- North American Wii box art, featuring a Nissan Z (foreground) and a Pontiac GTO (background)
- Developer: Raw Thrills (arcade); Just Games Interactive (Wii); ;
- Publisher: Raw Thrills (arcade); Midway Games (Wii); ;
- Designer: Eugene Jarvis
- Series: The Fast and the Furious; Cruis'n; ;
- Platforms: Arcade, Wii
- Release: ArcadeNA: July 2004; WiiNA: November 27, 2007; AU: February 14, 2008; EU: February 15, 2008;
- Genre: Racing
- Modes: Single-player, multiplayer

= Cruis'n (video game) =

2004 video game

Cruis'n is a racing game developed by Just Games Interactive and published by Midway Games for the Wii. It is a modified version of Raw Thrills' The Fast and the Furious, which was released in arcades in 2004 and was based on the Fast & Furious franchise. The Wii version used the Cruis'n brand owned by Nintendo.

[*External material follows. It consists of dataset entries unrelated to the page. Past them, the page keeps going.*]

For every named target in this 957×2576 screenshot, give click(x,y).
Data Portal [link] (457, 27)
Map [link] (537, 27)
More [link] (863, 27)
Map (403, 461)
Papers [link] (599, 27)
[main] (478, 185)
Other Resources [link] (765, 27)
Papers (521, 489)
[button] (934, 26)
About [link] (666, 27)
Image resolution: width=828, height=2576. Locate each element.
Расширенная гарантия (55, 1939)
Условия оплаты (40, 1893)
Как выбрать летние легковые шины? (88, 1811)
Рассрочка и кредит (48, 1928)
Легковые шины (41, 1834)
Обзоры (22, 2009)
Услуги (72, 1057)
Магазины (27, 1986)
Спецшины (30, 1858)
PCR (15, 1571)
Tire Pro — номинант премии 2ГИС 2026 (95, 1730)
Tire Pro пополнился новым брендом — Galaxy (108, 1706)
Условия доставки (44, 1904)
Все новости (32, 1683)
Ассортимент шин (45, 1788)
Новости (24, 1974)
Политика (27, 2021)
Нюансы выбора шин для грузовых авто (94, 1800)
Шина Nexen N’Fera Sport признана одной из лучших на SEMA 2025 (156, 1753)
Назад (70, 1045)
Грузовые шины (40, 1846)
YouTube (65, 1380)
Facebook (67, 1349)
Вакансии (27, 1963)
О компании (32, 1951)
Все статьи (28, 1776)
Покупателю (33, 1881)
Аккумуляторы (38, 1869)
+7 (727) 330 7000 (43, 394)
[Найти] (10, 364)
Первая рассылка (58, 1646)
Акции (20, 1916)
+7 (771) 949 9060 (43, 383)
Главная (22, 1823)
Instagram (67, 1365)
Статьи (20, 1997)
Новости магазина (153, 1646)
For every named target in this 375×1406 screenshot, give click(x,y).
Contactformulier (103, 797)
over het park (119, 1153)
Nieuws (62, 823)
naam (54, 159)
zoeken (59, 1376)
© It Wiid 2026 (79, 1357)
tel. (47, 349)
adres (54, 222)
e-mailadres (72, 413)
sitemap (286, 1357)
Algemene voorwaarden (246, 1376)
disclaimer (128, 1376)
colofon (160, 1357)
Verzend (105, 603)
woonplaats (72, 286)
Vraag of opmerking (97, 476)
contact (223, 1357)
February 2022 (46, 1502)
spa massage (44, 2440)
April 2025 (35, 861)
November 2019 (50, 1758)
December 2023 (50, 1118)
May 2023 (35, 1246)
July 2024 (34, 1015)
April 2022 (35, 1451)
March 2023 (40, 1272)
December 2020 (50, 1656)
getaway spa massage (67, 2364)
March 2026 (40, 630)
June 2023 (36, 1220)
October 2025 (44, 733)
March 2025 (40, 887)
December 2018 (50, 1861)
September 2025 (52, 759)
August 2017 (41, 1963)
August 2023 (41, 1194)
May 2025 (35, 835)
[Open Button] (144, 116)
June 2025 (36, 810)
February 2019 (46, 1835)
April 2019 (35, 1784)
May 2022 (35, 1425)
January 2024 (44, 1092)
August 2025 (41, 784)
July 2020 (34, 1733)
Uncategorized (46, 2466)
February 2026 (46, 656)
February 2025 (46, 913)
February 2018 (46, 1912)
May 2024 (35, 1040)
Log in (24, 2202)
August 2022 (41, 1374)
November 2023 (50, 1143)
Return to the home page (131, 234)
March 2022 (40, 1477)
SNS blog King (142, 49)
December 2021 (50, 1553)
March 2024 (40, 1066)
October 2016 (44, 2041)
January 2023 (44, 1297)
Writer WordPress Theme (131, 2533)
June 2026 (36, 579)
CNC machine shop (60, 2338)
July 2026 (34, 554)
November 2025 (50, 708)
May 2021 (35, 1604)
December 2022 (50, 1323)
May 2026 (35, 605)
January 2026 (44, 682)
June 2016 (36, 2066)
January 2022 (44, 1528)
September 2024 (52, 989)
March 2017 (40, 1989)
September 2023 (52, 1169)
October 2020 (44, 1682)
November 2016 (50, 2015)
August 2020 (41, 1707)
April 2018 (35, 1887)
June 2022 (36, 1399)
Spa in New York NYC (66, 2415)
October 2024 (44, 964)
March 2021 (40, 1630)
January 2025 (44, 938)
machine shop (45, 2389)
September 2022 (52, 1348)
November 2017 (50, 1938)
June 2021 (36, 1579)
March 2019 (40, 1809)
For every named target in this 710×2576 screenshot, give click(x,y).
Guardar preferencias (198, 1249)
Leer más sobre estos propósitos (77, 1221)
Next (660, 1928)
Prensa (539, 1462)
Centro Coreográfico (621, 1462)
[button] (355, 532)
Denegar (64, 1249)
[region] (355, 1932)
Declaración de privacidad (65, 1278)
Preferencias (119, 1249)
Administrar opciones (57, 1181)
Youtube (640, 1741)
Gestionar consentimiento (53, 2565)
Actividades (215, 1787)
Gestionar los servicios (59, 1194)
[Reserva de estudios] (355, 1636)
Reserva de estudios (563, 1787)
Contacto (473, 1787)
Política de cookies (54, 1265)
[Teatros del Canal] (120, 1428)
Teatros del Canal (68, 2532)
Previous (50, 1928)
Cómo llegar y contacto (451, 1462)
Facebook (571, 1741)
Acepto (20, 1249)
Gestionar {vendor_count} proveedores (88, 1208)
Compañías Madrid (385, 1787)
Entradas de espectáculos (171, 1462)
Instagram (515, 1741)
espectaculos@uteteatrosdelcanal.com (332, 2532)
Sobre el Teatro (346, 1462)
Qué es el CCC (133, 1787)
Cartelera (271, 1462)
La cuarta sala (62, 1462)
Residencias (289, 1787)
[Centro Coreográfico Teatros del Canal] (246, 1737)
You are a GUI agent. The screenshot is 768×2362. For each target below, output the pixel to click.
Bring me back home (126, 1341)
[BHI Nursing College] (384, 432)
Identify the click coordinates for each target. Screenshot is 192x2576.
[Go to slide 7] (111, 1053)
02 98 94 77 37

The Raw Thrills development team, led by Eugene Jarvis, was composed of former Midway employees who worked on the Cruis'n series. The game has similar gameplay to previous titles in the series. Despite this, the game was panned by critics.

==Gameplay==
There are 12 tracks in total and 16 cars to choose from. Players race in point-to-point races on courses based on real-life locations while avoiding various road hazards such as oncoming traffic and construction zones. Players can gain a limited temporary boost in speed by using nitrous oxide, otherwise known as N_{2}O or simply Nitrous.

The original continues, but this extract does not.